A TEAM OF SCIENTISTS AT THE SWISS FEDERAL INSTITUTE OF TECHNOLOGY HAS SUCCESSFULLY DEVELOPED A MICROCHIP THAT BEAMS INSTRUCTIONS OUT OF THE BRAIN TO RESTORE MOVEMENT IN PARALYZED PRIMATES.
Researchers working with Rhesus monkeys (that had been paralyzed in one leg due to spinal cord injuries) were able to create an implant that could bypass the spinal cord damage by sending instructions directly from the brain to the nerves controlling leg movement.
ACCORDING TO THE RESULTS OF THE STUDY, PUBLISHED IN NATURE, THE IMPLANT’S EFFECTIVENESS IS ALMOST IMMEDIATE.

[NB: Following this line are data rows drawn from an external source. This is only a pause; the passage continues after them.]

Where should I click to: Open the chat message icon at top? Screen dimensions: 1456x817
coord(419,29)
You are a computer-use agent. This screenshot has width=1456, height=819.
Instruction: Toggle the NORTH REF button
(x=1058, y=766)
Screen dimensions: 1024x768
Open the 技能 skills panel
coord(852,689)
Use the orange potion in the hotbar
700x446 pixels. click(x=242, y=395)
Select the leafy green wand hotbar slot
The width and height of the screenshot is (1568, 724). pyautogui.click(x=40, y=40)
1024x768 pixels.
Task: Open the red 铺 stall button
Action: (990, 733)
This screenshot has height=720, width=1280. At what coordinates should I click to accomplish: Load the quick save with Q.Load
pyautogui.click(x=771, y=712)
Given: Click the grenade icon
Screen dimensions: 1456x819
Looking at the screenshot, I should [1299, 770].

The monkeys regained some control of the paralyzed leg within a week of receiving the implant — and they were even able to walk in a straight line on a treadmill.
They have yet to test the monkey’s ability to steer, but this development is still a huge breakthrough.
“This is the first time that a neurotechnology has restored locomotion in primates,” researcher Dr. Gregoire Courtine told BBC News.
THIS MAY HAVE HUGE IMPLICATIONS FOR THE FUTURE OF PARALYZED PATIENTS.
While the way humans walk is different from the way primates walk (as we are bipedal), the technology used by researchers to stimulate the spinal cord is the same as that used in deep brain stimulation to treat Parkinson’s disease — so using this method on paralyzed humans is not out of the question.
“For the first time, I can image a completely paralyzed patient being able to move their legs through this brain-spine interface.” Jocelyne Bloch, a neurosurgeon from the Lausanne University Hospital, told BBC.